Over recent years the political landscape has changed markedly in relation to ethnicity. While there have been relatively rapid improvements in the representation of non-White minority groups in Westminster (increasing from 16 MPs before the 2010 general election to over 40 following the 2015 general election and 52 in 2017), ethnic minority people remain under-represented in parliament in relation to the general population. There is very little research on the ethnicity of local councillors, but the most recent census (2013) showed a much lower representation of ethnic minority groups in local government (3%) as compared to parliament (8%), with particularly low levels for ethnic minority women (Audickas et al. 2017).

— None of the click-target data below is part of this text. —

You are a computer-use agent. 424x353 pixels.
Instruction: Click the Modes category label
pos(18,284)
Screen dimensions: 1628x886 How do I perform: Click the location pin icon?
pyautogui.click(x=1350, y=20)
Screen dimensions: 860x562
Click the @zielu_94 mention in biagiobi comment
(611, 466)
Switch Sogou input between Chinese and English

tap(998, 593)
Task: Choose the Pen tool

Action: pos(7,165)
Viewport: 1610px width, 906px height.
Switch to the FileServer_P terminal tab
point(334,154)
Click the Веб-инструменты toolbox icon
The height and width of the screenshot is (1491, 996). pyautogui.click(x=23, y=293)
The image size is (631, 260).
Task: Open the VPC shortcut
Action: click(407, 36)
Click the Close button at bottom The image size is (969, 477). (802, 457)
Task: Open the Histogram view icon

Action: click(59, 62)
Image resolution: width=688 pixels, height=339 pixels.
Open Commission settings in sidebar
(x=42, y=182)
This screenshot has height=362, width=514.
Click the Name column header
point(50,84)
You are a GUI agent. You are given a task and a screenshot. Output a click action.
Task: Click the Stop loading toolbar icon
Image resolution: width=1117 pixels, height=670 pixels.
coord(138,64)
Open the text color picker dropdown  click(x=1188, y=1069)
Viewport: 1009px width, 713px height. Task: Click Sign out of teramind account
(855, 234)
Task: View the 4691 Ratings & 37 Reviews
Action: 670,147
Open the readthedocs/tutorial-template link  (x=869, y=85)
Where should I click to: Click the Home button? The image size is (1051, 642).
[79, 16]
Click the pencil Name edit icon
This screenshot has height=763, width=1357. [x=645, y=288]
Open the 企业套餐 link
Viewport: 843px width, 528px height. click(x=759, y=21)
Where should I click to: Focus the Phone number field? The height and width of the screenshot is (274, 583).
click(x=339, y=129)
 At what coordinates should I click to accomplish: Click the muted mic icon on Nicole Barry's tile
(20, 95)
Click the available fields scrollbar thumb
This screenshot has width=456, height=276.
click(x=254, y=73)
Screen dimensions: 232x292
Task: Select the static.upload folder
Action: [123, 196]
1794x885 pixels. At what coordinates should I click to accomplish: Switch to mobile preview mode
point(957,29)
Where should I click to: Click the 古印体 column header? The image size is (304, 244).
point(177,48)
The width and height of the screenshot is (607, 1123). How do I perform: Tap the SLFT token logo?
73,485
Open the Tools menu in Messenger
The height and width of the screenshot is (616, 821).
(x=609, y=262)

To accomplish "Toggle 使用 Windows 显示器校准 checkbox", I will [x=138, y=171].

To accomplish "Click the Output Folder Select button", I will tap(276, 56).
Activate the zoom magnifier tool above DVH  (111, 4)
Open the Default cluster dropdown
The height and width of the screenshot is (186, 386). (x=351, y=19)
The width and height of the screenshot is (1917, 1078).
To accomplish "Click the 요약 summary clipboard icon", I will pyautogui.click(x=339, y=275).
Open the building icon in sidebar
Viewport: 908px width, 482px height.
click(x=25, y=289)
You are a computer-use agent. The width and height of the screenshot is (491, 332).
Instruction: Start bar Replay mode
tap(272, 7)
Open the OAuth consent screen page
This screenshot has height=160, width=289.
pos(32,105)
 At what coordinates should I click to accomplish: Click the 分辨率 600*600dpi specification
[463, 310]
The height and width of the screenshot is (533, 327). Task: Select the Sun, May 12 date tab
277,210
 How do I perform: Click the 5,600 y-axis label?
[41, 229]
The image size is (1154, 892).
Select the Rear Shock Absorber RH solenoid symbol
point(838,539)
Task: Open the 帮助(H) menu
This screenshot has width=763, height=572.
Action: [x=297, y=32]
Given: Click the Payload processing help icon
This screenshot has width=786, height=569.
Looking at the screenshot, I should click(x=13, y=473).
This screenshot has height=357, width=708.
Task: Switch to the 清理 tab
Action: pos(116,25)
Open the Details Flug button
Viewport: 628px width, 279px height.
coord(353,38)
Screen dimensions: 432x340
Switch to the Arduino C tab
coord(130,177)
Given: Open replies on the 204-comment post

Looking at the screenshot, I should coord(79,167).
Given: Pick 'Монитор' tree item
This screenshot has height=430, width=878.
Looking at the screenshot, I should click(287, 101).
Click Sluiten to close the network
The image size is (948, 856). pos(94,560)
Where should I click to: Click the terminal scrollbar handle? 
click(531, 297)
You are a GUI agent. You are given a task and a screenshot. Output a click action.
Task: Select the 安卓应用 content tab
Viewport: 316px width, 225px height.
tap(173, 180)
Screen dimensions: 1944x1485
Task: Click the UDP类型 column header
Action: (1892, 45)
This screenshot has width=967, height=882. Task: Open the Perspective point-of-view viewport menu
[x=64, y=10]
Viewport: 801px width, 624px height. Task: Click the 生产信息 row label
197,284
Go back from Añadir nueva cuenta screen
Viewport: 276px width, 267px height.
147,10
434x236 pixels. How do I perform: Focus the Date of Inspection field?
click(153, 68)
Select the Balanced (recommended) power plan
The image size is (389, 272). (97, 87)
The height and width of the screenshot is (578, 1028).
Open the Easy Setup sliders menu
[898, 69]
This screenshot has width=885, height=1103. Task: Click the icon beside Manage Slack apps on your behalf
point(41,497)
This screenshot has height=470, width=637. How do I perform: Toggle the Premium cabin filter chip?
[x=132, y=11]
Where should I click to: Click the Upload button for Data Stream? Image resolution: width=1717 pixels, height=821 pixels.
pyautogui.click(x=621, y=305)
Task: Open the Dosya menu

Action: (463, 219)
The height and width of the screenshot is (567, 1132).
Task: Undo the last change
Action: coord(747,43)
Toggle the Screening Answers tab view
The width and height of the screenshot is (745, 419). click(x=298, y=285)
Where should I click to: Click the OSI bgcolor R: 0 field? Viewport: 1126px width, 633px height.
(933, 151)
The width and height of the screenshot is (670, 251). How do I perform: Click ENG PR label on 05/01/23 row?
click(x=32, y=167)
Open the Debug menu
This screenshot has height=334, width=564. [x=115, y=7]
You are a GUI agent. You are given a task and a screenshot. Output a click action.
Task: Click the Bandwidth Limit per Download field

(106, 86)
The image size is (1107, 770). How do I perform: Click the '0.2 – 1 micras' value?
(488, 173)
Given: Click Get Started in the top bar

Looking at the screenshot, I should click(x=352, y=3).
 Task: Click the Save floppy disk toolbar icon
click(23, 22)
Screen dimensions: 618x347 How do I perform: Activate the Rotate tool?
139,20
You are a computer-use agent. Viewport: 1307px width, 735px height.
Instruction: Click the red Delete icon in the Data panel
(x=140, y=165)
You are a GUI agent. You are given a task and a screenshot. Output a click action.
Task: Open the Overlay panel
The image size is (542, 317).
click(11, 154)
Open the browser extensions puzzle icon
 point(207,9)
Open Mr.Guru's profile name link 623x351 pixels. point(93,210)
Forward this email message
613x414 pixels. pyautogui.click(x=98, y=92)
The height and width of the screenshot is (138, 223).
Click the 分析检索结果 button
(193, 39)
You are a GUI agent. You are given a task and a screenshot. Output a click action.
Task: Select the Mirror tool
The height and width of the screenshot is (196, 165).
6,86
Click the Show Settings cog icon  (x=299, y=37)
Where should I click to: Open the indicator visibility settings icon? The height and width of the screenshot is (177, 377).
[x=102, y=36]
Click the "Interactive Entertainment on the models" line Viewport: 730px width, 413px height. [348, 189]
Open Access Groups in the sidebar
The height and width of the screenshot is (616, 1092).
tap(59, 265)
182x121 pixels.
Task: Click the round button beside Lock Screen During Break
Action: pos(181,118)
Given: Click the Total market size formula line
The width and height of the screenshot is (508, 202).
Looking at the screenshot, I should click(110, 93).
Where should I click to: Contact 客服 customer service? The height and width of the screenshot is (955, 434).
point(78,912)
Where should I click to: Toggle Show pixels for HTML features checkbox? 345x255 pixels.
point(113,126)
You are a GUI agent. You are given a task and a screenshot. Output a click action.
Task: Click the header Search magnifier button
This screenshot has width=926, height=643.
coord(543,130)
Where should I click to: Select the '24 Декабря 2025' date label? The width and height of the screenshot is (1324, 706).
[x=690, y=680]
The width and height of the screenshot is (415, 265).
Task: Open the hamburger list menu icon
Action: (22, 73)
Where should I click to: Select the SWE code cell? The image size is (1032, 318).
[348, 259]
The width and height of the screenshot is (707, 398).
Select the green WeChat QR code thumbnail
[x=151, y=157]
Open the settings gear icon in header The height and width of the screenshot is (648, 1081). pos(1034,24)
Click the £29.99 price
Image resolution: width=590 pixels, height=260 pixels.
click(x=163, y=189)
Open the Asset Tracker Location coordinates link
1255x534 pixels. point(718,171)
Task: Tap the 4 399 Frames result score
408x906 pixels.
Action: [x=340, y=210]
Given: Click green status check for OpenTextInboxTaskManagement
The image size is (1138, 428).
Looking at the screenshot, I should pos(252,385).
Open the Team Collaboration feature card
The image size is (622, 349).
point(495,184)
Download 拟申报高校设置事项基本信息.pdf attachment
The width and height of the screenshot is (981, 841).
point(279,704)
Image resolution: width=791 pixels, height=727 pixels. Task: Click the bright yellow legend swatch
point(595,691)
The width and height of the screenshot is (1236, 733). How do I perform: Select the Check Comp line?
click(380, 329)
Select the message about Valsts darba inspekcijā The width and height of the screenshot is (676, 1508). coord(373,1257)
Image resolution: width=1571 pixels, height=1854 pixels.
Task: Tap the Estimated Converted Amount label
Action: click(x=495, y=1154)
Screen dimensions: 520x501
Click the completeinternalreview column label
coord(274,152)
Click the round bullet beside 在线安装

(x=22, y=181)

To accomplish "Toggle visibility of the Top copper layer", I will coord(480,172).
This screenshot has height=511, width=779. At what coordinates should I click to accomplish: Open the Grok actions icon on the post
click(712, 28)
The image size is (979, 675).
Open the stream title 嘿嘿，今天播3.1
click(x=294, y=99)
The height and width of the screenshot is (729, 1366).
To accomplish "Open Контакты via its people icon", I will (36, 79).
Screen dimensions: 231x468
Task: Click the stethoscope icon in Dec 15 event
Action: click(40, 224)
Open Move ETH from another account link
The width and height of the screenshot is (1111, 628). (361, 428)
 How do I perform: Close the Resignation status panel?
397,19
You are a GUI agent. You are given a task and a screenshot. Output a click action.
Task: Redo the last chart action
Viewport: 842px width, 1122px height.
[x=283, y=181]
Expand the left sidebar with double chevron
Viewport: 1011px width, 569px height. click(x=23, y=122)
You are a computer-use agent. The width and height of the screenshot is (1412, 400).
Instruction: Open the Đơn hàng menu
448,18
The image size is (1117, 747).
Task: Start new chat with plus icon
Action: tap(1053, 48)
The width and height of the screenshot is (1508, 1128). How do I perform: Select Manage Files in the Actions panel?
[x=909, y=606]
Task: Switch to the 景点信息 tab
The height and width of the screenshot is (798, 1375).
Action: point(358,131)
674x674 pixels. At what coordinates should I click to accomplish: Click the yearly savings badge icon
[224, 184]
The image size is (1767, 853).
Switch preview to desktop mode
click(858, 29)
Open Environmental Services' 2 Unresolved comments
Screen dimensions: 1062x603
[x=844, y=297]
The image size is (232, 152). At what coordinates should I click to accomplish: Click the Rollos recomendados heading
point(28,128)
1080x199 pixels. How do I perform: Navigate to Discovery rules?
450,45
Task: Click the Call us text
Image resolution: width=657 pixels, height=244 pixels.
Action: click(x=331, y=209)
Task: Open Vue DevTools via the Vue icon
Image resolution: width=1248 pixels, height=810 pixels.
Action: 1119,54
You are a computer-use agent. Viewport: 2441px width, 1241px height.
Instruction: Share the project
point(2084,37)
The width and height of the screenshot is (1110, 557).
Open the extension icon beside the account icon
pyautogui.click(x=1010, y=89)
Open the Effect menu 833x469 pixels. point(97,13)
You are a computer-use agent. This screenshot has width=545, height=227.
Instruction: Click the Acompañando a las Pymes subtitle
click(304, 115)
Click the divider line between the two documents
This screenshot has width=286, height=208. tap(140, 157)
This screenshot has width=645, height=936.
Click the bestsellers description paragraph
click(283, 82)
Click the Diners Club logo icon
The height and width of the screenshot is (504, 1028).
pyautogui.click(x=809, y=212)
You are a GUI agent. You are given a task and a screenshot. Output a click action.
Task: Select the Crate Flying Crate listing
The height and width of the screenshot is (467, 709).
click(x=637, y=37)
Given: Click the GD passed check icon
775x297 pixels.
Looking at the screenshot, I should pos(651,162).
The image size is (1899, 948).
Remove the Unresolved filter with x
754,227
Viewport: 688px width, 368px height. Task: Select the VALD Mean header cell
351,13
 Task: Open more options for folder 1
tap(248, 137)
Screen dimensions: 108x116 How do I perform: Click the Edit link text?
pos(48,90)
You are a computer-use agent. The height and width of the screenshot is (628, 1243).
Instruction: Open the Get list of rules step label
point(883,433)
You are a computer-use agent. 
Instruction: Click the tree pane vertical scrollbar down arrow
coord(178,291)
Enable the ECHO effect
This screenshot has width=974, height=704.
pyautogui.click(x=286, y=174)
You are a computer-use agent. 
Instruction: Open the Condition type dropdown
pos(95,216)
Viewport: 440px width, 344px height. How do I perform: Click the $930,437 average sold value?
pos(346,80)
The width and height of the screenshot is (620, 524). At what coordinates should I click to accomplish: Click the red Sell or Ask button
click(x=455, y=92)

In this context, this work package approaches political structures (parties and central and local government) as institutions and will examine processes within them to address the following questions:
- What is the experience of ethnic minority people in local and national politics? How is this experience shaped by class, gender, generation and religion? How do the policies and practices of the major political parties shape the recruitment and progression of ethnic minority people in formal representational politics?
- What is the relationship between descriptive representation of ethnic minority people and substantive representation of relevant issues at both local and national level?
- How are the distinct voting patterns and party allegiances of ethnic minority people changing and what is driving any changes?
- Are these trends in ethnic minority people’s political behaviour different from those of the ethnic majority, or do they follow similar class, gender and regional trends?